Data excerpts:
╭──
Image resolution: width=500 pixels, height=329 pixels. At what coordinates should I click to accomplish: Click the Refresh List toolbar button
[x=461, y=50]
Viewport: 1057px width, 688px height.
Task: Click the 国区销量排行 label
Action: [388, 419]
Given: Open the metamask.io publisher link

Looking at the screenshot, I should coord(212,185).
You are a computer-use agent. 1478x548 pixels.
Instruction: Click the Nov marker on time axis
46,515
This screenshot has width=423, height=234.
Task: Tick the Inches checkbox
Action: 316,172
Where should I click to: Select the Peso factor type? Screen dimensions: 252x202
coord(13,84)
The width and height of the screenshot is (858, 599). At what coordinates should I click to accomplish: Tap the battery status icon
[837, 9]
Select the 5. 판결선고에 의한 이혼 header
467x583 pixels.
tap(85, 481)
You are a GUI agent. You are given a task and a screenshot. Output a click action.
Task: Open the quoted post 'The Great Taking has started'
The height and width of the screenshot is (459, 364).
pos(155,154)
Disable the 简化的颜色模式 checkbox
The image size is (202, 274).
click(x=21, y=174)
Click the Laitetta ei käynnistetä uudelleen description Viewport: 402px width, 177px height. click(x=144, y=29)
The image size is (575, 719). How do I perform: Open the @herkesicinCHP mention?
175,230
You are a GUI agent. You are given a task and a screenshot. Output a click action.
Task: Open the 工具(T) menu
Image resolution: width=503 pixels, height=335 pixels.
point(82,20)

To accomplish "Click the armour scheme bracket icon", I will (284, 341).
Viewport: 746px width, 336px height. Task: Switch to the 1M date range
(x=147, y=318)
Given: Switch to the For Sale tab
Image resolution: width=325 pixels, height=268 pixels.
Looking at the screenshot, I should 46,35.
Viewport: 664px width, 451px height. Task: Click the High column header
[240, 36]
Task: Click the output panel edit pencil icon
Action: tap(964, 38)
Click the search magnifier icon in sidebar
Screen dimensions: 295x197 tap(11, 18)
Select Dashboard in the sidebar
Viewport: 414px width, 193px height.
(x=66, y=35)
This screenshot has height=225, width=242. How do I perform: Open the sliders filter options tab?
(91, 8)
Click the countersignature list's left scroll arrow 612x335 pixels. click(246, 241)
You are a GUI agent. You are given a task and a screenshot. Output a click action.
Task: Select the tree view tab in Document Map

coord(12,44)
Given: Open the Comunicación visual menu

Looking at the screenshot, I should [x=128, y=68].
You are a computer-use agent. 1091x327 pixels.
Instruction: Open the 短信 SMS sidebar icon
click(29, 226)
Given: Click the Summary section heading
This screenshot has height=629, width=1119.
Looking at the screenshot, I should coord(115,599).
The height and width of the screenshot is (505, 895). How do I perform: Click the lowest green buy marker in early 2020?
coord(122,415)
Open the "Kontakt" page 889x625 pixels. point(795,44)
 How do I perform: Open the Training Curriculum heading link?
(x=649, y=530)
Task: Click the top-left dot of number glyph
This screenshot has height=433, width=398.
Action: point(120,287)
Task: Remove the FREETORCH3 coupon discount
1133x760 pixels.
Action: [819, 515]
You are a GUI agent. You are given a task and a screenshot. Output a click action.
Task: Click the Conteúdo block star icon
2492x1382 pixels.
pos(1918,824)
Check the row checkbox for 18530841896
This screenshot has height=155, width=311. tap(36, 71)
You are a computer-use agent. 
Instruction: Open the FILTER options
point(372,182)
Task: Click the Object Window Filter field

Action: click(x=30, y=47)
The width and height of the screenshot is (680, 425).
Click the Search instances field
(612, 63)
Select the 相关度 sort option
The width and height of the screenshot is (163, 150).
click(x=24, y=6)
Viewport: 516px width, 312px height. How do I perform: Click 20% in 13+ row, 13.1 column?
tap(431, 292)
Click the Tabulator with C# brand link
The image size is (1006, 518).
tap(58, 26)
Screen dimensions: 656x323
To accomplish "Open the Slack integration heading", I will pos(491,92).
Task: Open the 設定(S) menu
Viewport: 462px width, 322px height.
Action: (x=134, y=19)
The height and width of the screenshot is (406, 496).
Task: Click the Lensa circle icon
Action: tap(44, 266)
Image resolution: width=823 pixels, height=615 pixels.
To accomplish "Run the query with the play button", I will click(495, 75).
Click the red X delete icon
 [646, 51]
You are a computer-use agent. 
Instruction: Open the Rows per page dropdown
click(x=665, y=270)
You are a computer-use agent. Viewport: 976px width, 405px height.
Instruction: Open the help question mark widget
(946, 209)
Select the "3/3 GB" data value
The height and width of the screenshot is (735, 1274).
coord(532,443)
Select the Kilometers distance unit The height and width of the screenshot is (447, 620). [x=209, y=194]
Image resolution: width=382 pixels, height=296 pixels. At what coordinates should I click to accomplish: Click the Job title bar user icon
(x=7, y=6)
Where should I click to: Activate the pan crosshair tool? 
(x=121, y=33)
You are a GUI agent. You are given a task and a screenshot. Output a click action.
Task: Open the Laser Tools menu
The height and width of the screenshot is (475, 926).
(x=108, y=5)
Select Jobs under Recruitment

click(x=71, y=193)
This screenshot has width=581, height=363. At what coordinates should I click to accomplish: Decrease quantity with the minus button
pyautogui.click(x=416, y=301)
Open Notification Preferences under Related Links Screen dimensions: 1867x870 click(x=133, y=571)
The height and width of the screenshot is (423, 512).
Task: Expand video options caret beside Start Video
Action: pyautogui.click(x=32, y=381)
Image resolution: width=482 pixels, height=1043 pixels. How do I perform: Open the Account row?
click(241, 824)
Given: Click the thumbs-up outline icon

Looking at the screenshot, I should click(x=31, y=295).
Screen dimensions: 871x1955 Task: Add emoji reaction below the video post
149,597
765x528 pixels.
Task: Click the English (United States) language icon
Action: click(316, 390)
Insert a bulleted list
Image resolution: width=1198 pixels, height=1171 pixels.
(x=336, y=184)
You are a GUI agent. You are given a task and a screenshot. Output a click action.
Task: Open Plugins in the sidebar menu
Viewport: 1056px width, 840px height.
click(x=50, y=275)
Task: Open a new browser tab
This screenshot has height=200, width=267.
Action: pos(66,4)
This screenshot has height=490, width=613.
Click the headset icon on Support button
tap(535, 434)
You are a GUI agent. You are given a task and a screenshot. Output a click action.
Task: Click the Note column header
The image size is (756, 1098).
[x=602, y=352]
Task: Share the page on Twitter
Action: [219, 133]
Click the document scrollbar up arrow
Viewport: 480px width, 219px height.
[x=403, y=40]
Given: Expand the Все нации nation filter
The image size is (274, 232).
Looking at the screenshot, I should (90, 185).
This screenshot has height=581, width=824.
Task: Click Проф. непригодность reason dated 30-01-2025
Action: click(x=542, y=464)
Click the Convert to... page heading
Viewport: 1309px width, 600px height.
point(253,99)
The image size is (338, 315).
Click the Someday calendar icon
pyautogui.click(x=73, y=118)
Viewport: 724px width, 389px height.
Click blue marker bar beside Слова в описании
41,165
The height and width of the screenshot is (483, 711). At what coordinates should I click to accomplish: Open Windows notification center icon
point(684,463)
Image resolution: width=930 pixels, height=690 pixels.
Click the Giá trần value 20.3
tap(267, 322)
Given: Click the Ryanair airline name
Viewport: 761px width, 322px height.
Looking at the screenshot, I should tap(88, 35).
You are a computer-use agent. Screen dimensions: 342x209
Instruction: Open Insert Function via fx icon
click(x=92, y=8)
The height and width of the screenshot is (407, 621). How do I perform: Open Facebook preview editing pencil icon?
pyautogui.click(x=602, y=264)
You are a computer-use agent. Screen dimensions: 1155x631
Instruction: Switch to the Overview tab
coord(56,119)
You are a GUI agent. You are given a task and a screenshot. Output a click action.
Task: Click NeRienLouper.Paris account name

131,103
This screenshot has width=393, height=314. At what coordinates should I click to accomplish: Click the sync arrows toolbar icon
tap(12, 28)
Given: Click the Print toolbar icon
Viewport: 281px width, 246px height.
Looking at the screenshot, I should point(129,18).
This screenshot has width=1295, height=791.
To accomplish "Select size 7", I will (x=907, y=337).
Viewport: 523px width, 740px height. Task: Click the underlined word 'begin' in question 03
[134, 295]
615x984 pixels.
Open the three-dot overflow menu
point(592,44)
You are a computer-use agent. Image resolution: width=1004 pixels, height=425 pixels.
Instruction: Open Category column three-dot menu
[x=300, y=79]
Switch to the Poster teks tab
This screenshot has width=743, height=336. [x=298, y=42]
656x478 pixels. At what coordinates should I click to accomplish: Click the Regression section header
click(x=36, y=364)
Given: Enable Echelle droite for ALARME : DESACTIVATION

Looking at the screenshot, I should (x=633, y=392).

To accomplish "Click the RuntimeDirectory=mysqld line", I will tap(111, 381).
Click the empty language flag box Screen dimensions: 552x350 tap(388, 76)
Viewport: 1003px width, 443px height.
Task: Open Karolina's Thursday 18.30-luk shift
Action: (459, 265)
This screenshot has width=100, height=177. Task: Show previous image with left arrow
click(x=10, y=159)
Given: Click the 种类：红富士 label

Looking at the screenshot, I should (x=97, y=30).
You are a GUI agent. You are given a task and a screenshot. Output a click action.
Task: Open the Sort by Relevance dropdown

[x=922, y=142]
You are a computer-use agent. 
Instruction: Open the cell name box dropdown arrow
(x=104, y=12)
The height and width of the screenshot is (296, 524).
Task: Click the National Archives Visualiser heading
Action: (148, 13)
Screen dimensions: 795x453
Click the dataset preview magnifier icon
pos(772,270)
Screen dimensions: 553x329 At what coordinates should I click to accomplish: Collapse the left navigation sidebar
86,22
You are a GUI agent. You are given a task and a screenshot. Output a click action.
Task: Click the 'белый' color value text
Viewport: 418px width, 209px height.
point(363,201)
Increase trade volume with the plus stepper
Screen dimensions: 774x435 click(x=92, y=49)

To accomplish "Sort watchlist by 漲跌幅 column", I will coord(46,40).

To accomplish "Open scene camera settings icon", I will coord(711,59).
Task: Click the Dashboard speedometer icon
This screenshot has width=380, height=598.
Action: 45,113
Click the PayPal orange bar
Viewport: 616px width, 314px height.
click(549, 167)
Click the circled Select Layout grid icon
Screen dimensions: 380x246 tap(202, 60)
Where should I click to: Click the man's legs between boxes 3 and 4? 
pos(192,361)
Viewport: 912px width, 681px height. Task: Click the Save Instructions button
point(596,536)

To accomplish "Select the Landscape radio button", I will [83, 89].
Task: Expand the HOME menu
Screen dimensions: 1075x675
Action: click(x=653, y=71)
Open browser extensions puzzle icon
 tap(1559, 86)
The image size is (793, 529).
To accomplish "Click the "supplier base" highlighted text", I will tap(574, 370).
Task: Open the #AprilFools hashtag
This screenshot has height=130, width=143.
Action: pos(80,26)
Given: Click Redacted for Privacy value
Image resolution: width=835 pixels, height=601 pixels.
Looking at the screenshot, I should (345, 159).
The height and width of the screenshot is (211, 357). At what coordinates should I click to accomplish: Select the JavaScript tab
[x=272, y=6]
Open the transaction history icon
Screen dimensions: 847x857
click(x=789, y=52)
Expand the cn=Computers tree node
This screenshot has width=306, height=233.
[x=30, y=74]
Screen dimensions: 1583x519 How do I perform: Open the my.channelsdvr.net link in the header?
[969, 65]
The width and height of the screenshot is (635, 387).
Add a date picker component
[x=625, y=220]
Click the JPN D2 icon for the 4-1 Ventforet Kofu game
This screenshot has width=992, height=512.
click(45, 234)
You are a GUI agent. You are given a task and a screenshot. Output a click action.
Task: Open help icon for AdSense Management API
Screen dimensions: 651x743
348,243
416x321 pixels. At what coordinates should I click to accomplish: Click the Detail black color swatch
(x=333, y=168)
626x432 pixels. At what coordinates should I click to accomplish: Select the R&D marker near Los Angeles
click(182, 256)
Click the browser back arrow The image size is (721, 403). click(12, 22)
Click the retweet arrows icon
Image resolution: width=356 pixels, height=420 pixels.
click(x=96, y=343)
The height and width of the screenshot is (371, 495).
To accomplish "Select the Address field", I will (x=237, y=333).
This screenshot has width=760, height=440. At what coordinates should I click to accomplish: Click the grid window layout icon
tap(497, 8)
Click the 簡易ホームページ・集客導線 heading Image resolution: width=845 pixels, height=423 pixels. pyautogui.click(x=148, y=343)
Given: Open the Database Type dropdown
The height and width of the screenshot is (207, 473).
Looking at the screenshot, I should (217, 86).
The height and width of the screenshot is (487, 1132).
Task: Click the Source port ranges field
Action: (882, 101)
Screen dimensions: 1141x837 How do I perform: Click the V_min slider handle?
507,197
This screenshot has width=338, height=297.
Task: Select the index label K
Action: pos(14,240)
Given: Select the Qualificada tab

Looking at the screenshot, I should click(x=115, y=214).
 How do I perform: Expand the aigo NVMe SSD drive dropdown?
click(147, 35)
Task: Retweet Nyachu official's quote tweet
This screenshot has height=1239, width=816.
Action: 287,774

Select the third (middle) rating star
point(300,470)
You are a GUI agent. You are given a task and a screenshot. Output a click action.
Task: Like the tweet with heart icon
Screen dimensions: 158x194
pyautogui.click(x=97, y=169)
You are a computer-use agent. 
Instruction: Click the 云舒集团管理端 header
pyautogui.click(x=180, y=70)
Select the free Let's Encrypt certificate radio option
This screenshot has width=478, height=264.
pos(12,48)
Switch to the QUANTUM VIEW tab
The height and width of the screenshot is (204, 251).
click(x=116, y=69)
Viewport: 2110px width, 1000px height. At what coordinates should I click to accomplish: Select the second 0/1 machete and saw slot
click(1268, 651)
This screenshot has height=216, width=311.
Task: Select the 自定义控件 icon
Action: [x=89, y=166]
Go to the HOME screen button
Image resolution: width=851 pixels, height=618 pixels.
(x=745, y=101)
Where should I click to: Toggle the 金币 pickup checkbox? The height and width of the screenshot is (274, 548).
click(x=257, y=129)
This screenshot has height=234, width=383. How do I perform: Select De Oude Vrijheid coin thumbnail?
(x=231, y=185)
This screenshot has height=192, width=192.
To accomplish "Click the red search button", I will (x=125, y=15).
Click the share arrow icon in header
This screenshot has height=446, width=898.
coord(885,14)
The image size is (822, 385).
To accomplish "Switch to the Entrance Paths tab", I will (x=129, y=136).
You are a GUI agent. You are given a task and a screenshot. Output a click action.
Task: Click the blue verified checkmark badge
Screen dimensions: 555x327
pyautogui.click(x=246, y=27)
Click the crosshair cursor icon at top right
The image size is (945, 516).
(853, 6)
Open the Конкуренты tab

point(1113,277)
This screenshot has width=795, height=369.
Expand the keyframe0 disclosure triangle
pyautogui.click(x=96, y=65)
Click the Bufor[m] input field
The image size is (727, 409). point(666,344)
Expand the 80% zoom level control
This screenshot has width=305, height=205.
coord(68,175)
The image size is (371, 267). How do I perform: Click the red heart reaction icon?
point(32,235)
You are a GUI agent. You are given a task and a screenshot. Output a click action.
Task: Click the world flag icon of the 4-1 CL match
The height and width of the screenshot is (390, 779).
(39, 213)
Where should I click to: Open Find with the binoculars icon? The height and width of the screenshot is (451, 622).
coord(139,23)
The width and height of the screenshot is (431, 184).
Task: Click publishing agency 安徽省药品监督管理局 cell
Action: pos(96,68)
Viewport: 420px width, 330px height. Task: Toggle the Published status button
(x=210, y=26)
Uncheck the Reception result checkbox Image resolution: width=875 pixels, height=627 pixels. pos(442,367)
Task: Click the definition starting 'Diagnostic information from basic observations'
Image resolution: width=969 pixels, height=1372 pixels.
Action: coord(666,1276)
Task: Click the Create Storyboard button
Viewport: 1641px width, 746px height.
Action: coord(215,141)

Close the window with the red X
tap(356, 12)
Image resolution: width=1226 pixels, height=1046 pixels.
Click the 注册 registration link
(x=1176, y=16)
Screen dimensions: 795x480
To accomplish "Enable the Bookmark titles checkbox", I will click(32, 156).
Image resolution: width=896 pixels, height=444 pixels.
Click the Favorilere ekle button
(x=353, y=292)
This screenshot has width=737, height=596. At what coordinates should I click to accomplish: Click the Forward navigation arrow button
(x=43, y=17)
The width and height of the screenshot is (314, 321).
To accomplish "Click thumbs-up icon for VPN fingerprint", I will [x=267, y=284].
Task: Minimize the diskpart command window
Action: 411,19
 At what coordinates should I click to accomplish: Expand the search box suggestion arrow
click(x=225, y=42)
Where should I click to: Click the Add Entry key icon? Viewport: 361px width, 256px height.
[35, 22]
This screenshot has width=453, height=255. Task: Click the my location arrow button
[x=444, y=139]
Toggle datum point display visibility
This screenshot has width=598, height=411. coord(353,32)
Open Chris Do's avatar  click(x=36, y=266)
╰──
Instructions for the task:
The lines of the data, from the first through the one containing "Given: Switch to the For Sale tab", are to be transcribed exactly.

Output:
Image resolution: width=500 pixels, height=329 pixels. At what coordinates should I click to accomplish: Click the Refresh List toolbar button
[x=461, y=50]
Viewport: 1057px width, 688px height.
Task: Click the 国区销量排行 label
Action: [388, 419]
Given: Open the metamask.io publisher link

Looking at the screenshot, I should coord(212,185).
You are a computer-use agent. 1478x548 pixels.
Instruction: Click the Nov marker on time axis
46,515
This screenshot has width=423, height=234.
Task: Tick the Inches checkbox
Action: 316,172
Where should I click to: Select the Peso factor type? Screen dimensions: 252x202
coord(13,84)
The width and height of the screenshot is (858, 599). At what coordinates should I click to accomplish: Tap the battery status icon
[837, 9]
Select the 5. 판결선고에 의한 이혼 header
467x583 pixels.
tap(85, 481)
You are a GUI agent. You are given a task and a screenshot. Output a click action.
Task: Open the quoted post 'The Great Taking has started'
The height and width of the screenshot is (459, 364).
pos(155,154)
Disable the 简化的颜色模式 checkbox
The image size is (202, 274).
click(x=21, y=174)
Click the Laitetta ei käynnistetä uudelleen description Viewport: 402px width, 177px height. click(x=144, y=29)
The image size is (575, 719). How do I perform: Open the @herkesicinCHP mention?
175,230
You are a GUI agent. You are given a task and a screenshot. Output a click action.
Task: Open the 工具(T) menu
Image resolution: width=503 pixels, height=335 pixels.
point(82,20)

To accomplish "Click the armour scheme bracket icon", I will (284, 341).
Viewport: 746px width, 336px height. Task: Switch to the 1M date range
(x=147, y=318)
Given: Switch to the For Sale tab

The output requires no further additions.